--- EXTRACTED ENTRIES ---

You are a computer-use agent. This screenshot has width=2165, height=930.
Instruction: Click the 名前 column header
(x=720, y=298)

---
--- EXTRACTED ENTRIES ---

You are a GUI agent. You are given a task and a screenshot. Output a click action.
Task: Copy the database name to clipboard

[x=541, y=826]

---

* [WORK TO COMPLETE]: Go through the listing above and copy each line where the string "agent" appears.

* [ANSWER TO THIS PROBLEM]:
You are a computer-use agent. This screenshot has width=2165, height=930.
You are a GUI agent. You are given a task and a screenshot. Output a click action.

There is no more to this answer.